DESCRIPTION OF THE TASK:
In the lines below, find the one that contains "Given: Click the $133.50 discount amount" and write it out exactly, along with every line that follows it.
(DATASET begins)
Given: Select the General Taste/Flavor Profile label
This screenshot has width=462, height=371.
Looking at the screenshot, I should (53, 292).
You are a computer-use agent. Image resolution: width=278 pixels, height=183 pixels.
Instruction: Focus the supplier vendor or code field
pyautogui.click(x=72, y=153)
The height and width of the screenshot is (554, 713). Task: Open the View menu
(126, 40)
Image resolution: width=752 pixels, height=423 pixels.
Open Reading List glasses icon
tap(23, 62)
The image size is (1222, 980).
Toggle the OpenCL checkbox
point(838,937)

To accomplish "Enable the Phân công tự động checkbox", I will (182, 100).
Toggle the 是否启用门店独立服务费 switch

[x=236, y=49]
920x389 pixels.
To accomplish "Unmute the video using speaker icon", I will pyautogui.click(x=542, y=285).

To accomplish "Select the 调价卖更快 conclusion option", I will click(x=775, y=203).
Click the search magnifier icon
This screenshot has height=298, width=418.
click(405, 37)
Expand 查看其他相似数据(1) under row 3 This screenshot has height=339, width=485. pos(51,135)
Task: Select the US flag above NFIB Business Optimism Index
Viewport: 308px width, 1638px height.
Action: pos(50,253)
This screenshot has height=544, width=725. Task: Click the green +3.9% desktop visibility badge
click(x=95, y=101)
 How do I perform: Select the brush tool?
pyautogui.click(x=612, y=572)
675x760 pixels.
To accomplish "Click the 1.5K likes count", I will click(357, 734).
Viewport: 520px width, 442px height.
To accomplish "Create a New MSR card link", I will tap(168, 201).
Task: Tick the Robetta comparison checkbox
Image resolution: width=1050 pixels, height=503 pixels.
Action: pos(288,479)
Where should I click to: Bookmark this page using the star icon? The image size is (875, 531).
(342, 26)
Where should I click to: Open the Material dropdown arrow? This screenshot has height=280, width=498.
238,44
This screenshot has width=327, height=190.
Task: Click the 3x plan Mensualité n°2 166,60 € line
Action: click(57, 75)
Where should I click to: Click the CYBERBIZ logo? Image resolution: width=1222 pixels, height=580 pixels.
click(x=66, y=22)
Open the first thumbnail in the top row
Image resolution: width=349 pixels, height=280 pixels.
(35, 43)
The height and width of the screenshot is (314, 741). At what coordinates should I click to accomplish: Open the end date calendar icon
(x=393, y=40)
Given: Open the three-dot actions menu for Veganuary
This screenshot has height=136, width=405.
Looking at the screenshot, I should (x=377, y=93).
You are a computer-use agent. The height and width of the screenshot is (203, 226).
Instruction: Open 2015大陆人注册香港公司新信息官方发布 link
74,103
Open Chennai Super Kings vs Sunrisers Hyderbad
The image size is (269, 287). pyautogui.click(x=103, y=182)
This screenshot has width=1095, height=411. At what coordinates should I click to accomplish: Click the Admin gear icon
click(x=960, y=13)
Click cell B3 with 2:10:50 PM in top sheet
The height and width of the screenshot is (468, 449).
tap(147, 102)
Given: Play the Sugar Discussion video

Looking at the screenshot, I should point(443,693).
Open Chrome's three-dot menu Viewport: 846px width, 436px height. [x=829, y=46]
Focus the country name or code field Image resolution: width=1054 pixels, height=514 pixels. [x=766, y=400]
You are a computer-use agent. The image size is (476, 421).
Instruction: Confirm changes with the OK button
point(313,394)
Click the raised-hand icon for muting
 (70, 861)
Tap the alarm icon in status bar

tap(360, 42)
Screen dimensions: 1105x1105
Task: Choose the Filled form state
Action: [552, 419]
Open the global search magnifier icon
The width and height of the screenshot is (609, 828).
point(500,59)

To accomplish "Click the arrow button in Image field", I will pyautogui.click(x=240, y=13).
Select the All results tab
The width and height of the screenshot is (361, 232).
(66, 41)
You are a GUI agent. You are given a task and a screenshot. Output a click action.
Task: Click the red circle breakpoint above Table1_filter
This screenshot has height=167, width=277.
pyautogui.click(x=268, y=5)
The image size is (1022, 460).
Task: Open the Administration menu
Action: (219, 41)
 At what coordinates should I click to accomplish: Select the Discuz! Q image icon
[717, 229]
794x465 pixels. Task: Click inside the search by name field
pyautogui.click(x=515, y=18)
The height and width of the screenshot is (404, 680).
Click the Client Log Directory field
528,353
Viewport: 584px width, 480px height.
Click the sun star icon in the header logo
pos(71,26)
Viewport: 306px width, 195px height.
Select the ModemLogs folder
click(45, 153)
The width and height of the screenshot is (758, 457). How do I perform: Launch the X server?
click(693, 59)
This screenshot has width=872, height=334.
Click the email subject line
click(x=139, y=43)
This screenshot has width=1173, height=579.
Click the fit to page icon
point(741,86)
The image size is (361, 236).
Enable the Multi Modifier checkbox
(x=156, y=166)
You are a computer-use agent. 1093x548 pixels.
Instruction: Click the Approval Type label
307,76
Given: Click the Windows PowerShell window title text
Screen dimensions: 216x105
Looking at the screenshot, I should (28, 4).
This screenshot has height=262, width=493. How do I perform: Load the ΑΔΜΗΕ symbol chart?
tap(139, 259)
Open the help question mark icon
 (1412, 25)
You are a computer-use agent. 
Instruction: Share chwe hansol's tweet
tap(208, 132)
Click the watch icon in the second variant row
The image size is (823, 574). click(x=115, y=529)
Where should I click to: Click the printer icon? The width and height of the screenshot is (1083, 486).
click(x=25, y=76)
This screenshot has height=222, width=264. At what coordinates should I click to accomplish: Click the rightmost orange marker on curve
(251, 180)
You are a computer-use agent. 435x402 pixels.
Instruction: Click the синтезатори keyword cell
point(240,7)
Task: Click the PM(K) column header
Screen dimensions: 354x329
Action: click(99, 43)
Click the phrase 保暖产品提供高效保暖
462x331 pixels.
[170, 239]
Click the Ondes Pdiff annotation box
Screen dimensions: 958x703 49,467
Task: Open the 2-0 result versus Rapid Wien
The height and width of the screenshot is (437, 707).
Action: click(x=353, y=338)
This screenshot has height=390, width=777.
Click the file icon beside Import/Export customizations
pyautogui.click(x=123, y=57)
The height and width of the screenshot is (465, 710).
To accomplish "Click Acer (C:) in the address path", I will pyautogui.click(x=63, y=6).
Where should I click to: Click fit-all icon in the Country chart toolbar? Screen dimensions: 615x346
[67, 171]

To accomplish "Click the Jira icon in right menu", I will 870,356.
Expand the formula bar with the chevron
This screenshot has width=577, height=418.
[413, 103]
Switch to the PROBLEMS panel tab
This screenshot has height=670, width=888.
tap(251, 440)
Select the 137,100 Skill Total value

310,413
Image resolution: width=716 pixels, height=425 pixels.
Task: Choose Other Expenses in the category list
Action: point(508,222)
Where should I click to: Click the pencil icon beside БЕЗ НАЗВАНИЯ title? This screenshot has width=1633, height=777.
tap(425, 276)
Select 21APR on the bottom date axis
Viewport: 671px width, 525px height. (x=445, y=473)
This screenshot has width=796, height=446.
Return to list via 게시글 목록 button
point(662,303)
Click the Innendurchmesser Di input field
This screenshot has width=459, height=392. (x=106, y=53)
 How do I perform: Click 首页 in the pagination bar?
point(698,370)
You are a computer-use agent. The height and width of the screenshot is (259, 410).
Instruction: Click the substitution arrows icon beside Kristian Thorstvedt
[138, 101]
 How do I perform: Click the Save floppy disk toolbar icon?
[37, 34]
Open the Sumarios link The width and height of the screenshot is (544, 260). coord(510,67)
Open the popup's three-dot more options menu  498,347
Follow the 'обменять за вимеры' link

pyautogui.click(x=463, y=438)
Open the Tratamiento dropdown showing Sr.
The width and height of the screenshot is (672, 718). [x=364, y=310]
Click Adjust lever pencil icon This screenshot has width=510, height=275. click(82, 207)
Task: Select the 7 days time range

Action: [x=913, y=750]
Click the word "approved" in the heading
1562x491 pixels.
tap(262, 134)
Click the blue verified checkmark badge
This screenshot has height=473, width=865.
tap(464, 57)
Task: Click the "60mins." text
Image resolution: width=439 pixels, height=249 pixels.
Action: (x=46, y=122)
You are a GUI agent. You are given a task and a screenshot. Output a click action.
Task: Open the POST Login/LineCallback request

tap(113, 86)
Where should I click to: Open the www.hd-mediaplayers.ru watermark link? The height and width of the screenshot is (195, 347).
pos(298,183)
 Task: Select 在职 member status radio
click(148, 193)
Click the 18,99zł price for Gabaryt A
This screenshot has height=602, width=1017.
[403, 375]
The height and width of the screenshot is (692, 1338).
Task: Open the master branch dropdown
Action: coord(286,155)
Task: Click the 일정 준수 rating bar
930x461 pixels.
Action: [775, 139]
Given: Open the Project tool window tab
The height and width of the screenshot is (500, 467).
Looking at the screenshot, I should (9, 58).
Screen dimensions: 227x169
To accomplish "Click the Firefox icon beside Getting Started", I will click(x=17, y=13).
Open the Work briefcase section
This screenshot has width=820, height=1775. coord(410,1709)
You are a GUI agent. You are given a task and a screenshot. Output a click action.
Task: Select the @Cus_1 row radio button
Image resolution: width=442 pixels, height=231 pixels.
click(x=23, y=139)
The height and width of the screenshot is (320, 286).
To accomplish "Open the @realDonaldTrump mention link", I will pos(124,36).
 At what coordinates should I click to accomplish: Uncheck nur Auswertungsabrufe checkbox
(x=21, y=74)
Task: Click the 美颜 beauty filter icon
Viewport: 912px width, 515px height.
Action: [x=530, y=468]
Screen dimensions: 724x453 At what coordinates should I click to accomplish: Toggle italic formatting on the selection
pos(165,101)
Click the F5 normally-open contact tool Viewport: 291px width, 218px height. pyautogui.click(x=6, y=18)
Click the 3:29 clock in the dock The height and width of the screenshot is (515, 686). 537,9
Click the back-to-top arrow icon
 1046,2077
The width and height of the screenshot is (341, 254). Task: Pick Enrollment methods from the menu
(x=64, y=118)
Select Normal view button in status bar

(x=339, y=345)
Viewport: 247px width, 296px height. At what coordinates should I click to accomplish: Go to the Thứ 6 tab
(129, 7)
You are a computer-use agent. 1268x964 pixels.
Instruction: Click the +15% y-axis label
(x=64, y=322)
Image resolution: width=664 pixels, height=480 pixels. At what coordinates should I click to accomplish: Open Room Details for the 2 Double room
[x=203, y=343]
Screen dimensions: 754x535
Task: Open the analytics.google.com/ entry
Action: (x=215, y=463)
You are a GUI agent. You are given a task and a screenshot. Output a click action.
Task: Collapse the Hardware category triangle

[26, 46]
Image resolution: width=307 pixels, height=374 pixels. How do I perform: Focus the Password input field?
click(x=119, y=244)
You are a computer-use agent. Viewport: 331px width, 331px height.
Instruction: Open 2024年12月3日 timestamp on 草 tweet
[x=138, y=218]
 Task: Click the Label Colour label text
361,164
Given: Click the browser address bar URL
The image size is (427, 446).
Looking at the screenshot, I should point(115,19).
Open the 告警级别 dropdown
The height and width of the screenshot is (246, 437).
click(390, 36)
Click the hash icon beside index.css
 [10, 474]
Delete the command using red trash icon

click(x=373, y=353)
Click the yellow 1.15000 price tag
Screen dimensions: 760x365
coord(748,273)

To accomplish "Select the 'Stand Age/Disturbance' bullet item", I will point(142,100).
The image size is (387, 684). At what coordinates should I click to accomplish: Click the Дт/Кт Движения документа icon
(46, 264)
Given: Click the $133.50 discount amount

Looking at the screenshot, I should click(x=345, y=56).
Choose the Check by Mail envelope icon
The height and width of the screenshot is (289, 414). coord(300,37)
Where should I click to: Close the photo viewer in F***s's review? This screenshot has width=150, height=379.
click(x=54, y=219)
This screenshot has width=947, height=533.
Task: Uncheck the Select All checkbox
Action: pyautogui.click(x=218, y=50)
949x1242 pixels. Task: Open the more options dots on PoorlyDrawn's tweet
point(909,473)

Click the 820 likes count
(DATASET ends)
FINISHED EXERCISE:
Given: Click the $133.50 discount amount

Looking at the screenshot, I should click(x=345, y=56).
Choose the Check by Mail envelope icon
The height and width of the screenshot is (289, 414). coord(300,37)
Where should I click to: Close the photo viewer in F***s's review? This screenshot has width=150, height=379.
click(x=54, y=219)
This screenshot has width=947, height=533.
Task: Uncheck the Select All checkbox
Action: pyautogui.click(x=218, y=50)
949x1242 pixels. Task: Open the more options dots on PoorlyDrawn's tweet
point(909,473)

Click the 820 likes count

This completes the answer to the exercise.